"Efficient indexing skills: classification of indexes, use of MySQL indexes, leftmost matching principle, table return query, how to avoid table return, index pushdown, and things to note when creating an index"

index

Classification of Mysql index

1. Ordinary index and unique index

Ordinary index: The basic index type in MySQL, allowing duplicate values ​​and null values ​​to be inserted into the columns that define the index.
Unique index: The value of the index column must be unique, but null values ​​are allowed
. If it is a combined index, the combination of column values ​​must be A unique
primary key index is a special unique index that does not allow null values.

2. Single column index and combined index

Single-column index: An index only contains a single column, and a table can have multiple single-column indexes.
Combined index: An index created on a combination of multiple fields in the table.
Multiple single-column indexes. When querying with multiple conditions, the optimizer will choose the optimal index strategy. You may use only one index, or you may use multiple indexes! However, multiple single-column indexes will build multiple B+ index trees at the bottom, which takes up disk space and wastes a certain amount of search efficiency. Therefore, if there are only joint queries with multiple conditions, it is best to build a combined index!

3. Full text index

The type of the full-text index is fulltext.
It supports full-text search of values ​​on the columns where the index is defined, allowing the insertion of duplicate values ​​and null values ​​in these index columns.
Full-text indexes can be created on columns of type char, varchar and text.

4. Spatial index

Spatial indexes are indexes established on fields of spatial data types
. There are four spatial data types in MySQL, namely Geometry, Point, Linestring and Polygon.
MySQL uses the Spatial keyword to extend it, making it possible to create spaces using syntax similar to creating regular indexes. Index
Columns used to create spatial indexes do not allow null values ​​and can only be created in MyISAM tables.

5. Prefix index

When creating an index on columns of type char, varchar, and text, you can specify the length of the index column

Use of MySQL indexes

1. Add INDEX to ordinary index

ALTER TABLE table_name ADD INDEX index_name ( column )

2. Add PRIMARY KEY to the primary key index

ALTER TABLE table_name ADD PRIMARY KEY ( column )

3. Add UNIQUE to unique index

ALTER TABLE table_name ADD UNIQUE ( column )

4. Add FULLTEXT to full-text index

ALTER TABLE table_name ADD FULLTEXT ( column )

5. Add multi-column index

ALTER TABLE table_name ADD INDEX index_name ( column1, column2, column3 )

6. Delete index

DROP index index_name on table_name;``

7. View index

SHOW INDEX FROM table_name;

leftmost matching principle

Leftmost priority, any consecutive index starting from the leftmost can be matched.

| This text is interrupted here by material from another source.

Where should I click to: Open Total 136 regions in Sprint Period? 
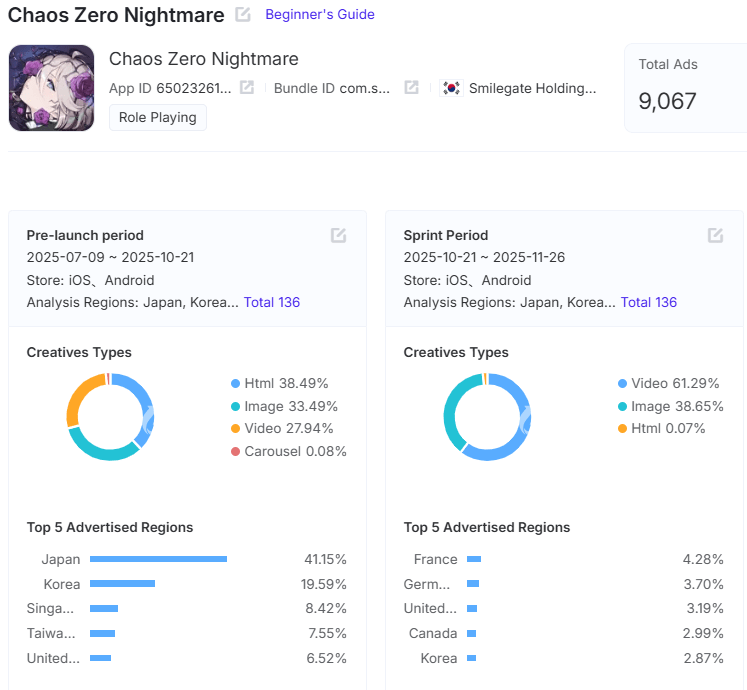coord(649,302)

At the same time, matching will stop when encountering range queries (>, <, between, like).
When matching all columns:
student table:

CREATE TABLE `student` (
  `id` int(11) NOT NULL AUTO_INCREMENT,
  `gid` int(11) NOT NULL,
  `cid` int(11) DEFAULT NULL,
  `uid` int(11) DEFAULT NULL,
  `name` varchar(255) CHARACTER SET utf8 COLLATE utf8_general_ci DEFAULT NULL,
  PRIMARY KEY (`id`),
  UNIQUE KEY `uni_Gid_Cid_SId` (`gid`,`cid`,`uid`)
) ENGINE=InnoDB DEFAULT CHARSET=utf8;

Conclusion: Modify the query column order and find the same result. This is because MySQL will automatically optimize the index order through the optimizer.

#ALTER TABLE index user_index on user(name,sex,age)
#可以使用复合索引:索引中包含的最左侧字段,只是顺序不正确,在执行的时候可以动态调整为最前左缀,下列执行计划type为ref
select * from user where sex = ? and age = ? and name = ?
select * from user where age = ? and name = ?

#不可以使用复合索引:因为缺少左侧字段
select * from user where sex = ? and age = ? 
select * from user where age = ?
select * from user where sex = ? 
#当缺少左侧字段时,不使用*,使用具体需要的复合索引字段时 依旧会走索引 此时执行计划的type为index
select name,sex,age from user where sex = ? and age = ?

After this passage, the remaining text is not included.